Is energy required in generating magnetic field in simple resistance circuit? Consider a simple resistance circuit with a cell and a resistor. It is stated that energy stored in cell appears as heat in resistance as current flows in ideal circuit (neglecting EM radiation) as whole.
POWER/RATE OF HEAT GENERATION = POWER/RATE OF ENERGY CONSUMPTION in CELL = VI
However we also know that flowing current produces magnetic field.

So my questions are:

*

*Is energy needed to create magnetic field in general?


*Does the energy of cell also appears in the energy of the magnetic field?


*Is there any such thing as "energy of magnetic field"


*Any relevant information.
P.S. I am an undergrad. I do not know Special Relativity but I understand that feeling the effects of magnetic field depends on frame of reference.
 A: 
1.Is energy needed to create magnetic field in general?

Yes. When you are using circuit theory the mechanism for dealing with magnetism is called inductance and is usually represented by the variable $L$. The inductance gives the total magnetic field so that you can still use a lumped element approach and do not need to know the details of the magnetic field strength at each location.

2.Does the energy of cell also appears in the energy of the magnetic field?

Yes.
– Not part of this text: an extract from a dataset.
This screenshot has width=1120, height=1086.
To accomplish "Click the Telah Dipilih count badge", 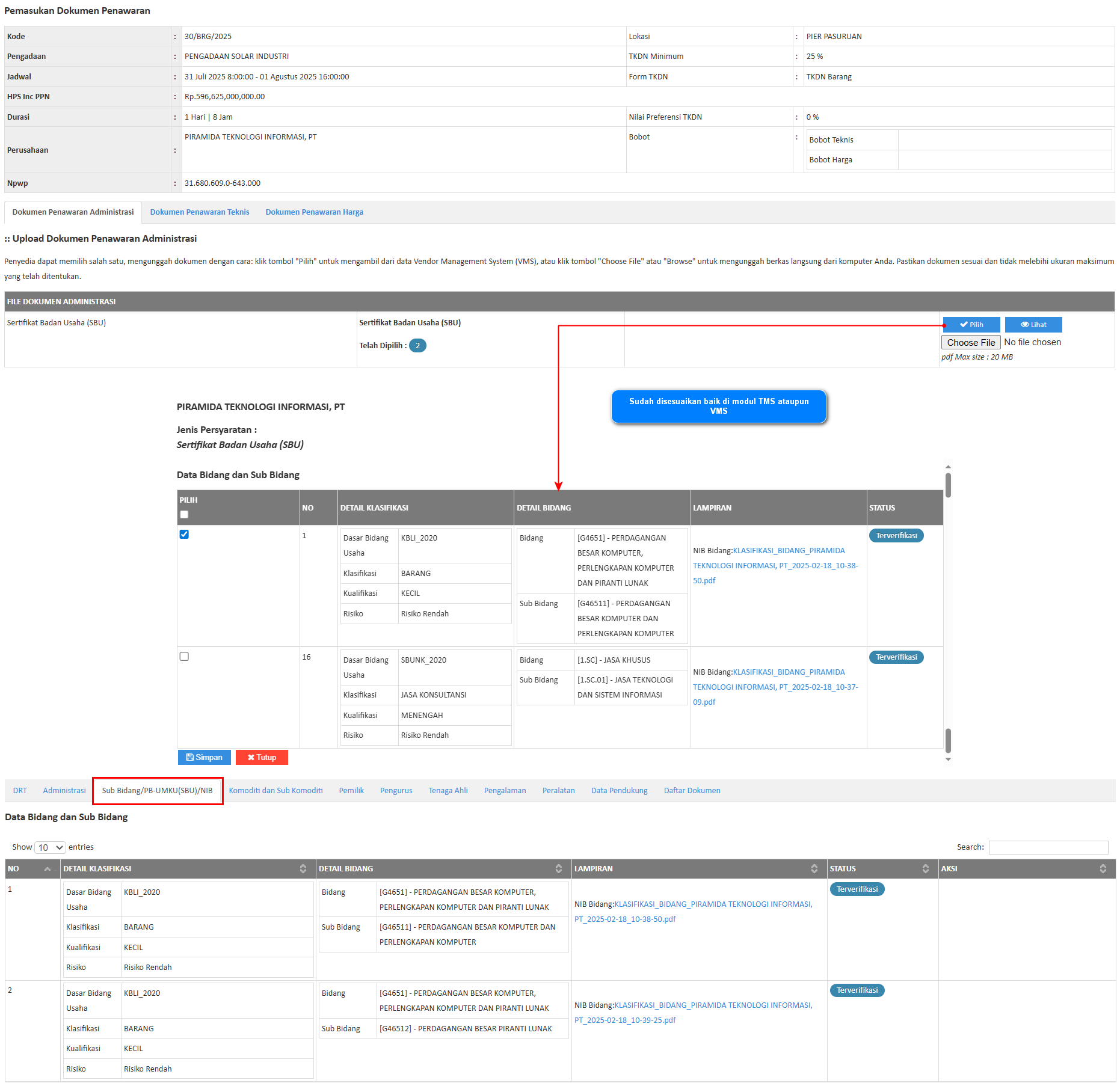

Power is given by $P=VI$. Power from the battery goes not only into the resistor but also any inductance or capacitance or any other circuit elements attached.

3.Is there any such thing as "energy of magnetic field"

Yes, for an inductor $V=L\frac{dI}{dt}$ so $P=IV=IL\frac{dI}{dt}$. Notice that when the circuit is at steady state $\frac{dI}{dt}=0$ so $P=0$. Meaning the energy is only briefly put into the magnetic field, not continuously dissipated.
The total energy in the magnetic field is given by the integral of the power over time. It is $E=\frac{1}{2}LI^2$
A: I agree with the answer @Dale provided.
To put things into perspective, the energy stored in the magnetic field of a straight conductor is minuscule compared to the energy dissipated in the resistance of the conductor.
The inductance of a straight copper wire 1 mm in dia and 10 cm long is about 105 nH. The energy stored in the magnetic field of the wire carrying 1 ampere of current is then about 57 nJ ($\frac {Li^2}{2}$). The dc resistance of the same wire is about 2.13 mΩ. The power dissipated in the wire resistance is then about 2.13 mJ per second ($i^{2}R$), or about 74,000 times  more joules dissipated every second in the resistance than the total energy stored in the magnetic field.
Hope this helps.
A: *

*Yes, energy is needed to create the magnetic field. Once the field has been created, no further energy is needed. The electric current in the circuit preserves the magnetic field.    2. The chemical energy in the cell is converted to electrical energy that moves the charges in the current, and as the charges start to move, they produce the magnetic field and its energy.   3. A magnetic field has energy, which is proportional to $B^2$.